Data:

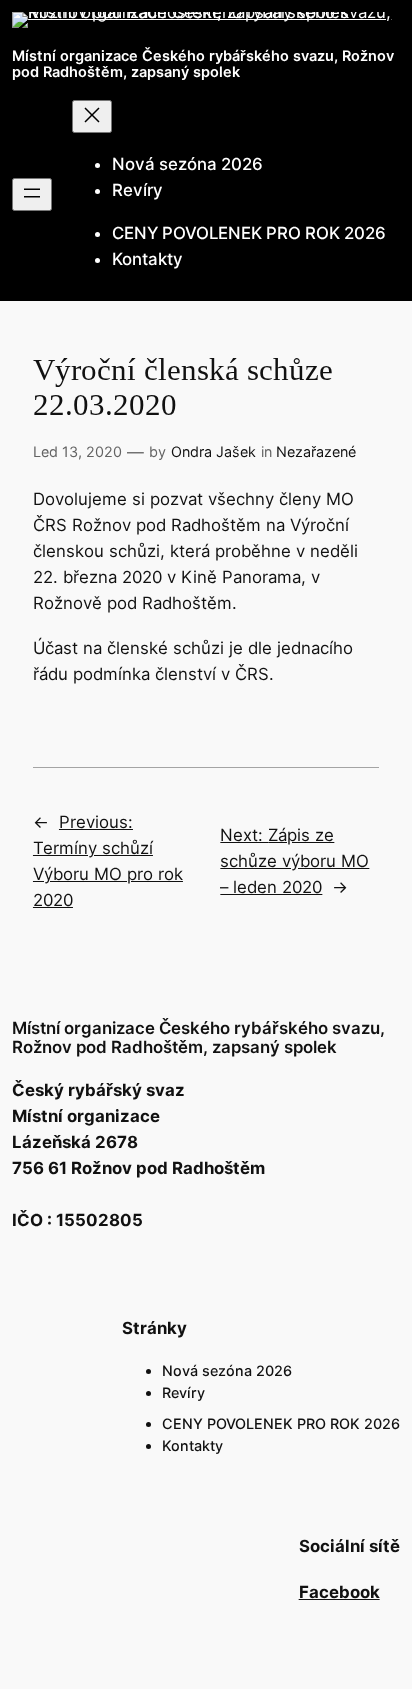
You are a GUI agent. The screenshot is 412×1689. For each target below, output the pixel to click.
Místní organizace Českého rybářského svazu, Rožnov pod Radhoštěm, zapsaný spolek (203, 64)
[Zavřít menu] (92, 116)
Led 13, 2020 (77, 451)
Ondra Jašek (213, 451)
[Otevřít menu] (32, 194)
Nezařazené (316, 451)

...

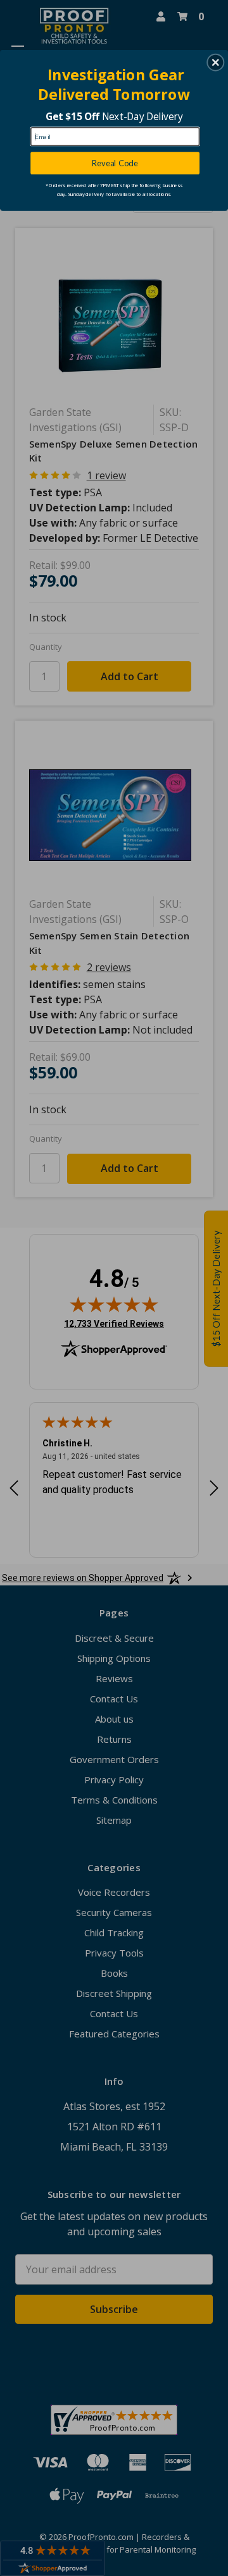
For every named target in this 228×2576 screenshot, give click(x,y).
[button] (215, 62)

--

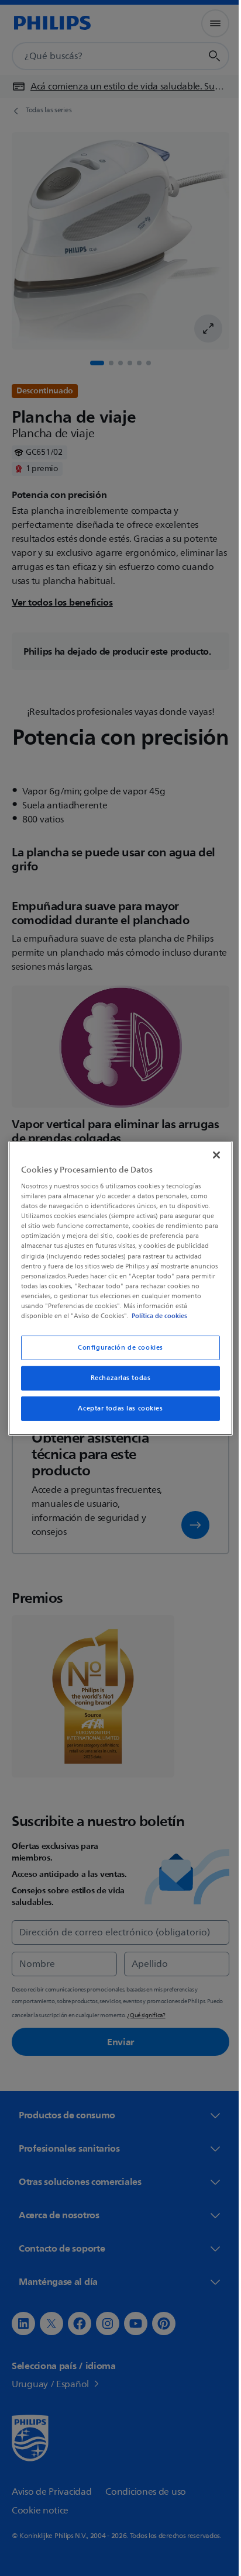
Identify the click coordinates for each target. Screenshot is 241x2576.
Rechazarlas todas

Problem to solve:
The word to find is "target". Copy every line of the records that holds it.

Answer space:
You are a GUI agent. The screenshot is 412×1689. For each target below, output the pixel to click.
For every named target in this 228×2576 screenshot, give click(x,y).
Identify the click coordinates for each target. Screenshot is 241x2576.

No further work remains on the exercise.